** Supplied text **

Guido Burgstaller (; born 29 April 1989) is an Austrian professional footballer who plays as a striker for Rapid Wien.

Club career

Cardiff City
On 23 May 2014, Burgstaller joined Cardiff City on a three-year deal as Ole Gunnar Solskjær's second signing of the summer, after Javi Guerra. Burgstaller said "My decision to join Cardiff City was never in question when the club first contacted me, it has always been a dream for me to play in this country. I've followed Cardiff in the Premier League last season and I'm very proud and honoured to be given the chance to wear the Cardiff City jersey – I'm a big admirer of the passion of the fans."

He made his debut in the Championship on 8 August, replacing Kenwyne Jones for the last 20 minutes of a 1–1 draw at Blackburn Rovers on the opening day of the season. Five days later, he scored within four minutes of his first start as Cardiff won 2–1 away to Coventry City in the first round of the League Cup.

On 26 January 2015, Burgstaller left Cardiff by mutual consent, joining 2. Bundesliga side Nürnberg on an undisclosed deal four days later.

Schalke 04
On 12 January 2017, Burgstaller joined Schalke 04 for an undisclosed fee. At the time, he was top scorer in the 2. Bundesliga with fourteen goals, and was signed as the Royal Blues had only one fit striker in Eric Maxim Choupo-Moting. On 21 January, he scored on his debut, the only goal of the match in a win over Ingolstadt. Afterwards, Burgstaller had an inconsistent run in terms of goalscoring in the Bundesliga, but braces against Augsburg, Wolfsburg and Bayer Leverkusen helped him become Schalke's top scorer with nine goals.

In Burgstaller's first full season as a Schalke player, he was named as Domenico Tedesco's top striker, following the departures of Choupo-Moting and Klaas-Jan Huntelaar. His first goal of the season came against Stuttgart, and in October, he scored in three consecutive matches, including in a DFB-Pokal second round tie against Wehen Wiesbaden. On 25 November, he netted the first goal in a 4–4 draw against Borussia Dortmund, in a match where Schalke were 4–0 down at halftime. On 7 February 2018, Burgstaller scored the only goal of the match in a win over Wolfsburg, taking them to the DFB-Pokal semi-finals for the first time since the 2010–11 season.

** Written instruction 1 **
Summarize the article on Guido Burgstaller in two sentences.
** Written instruction 2 **
Write the next part of the article on Guido Burgstaller, picking up after its final sentence.
The lines after this have nothing to do with the Burgstaller article.

** Collected material **
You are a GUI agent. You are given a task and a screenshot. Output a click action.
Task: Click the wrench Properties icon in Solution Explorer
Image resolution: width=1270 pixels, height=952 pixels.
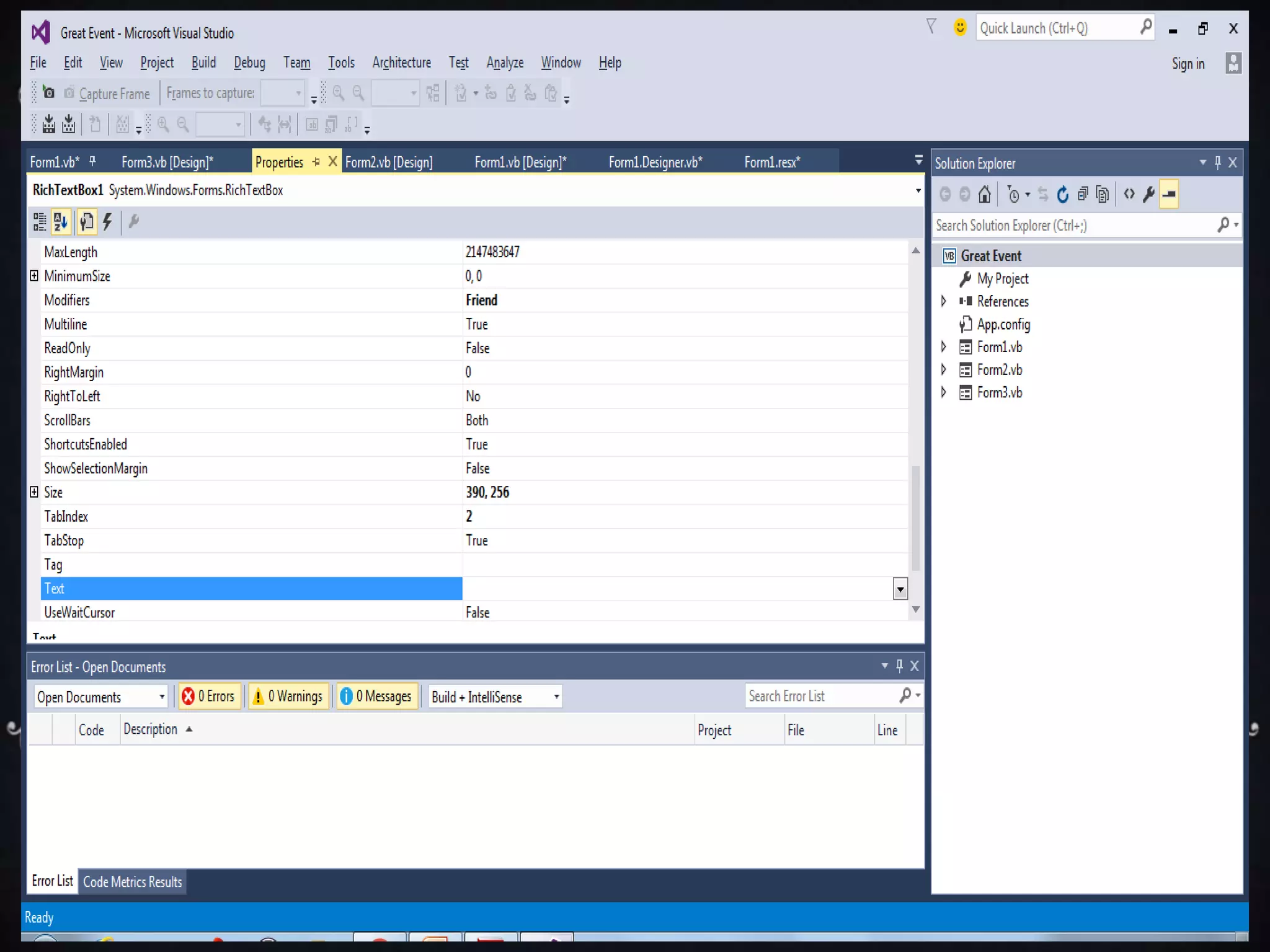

** Final result 1 **
Guido Burgstaller is an Austrian striker for Rapid Wien who joined Cardiff City in May 2014 and left by mutual consent in January 2015, moving to Nürnberg. He joined Schalke 04 in January 2017, finished that season as the club's top scorer with nine goals, and in February 2018 scored the only goal against Wolfsburg to put Schalke into the DFB-Pokal semi-finals.

** Final result 2 **
FC St. Pauli
In September 2020, having terminated his contract with Schalke 04, Burgstaller moved to 2. Bundesliga club FC St. Pauli. He agreed a three-year contract with FC St. Pauli.

Return to Rapid Wien
In June 2022, Burgstaller returned to Rapid Wien, for which he played from 2011 to 2014, signing a two-year contract.

International career
Burgstaller made his full international debut for his country on 29 February 2012, playing the last five minutes of a 3–1 friendly win over Finland as a replacement for Andreas Ivanschitz.

He scored his first goal for Austria on 6 October 2017, netting the 1–1 equalizer in a 3–2 win against Serbia.

He retired from the national team on 26 August 2019.

Career statistics

Club

International

Scores and results list Austria's goal tally first, score column indicates score after each Burgstaller goal.

References

External links

 Guardian Football

Living people
1989 births
Sportspeople from Villach
Footballers from Carinthia (state)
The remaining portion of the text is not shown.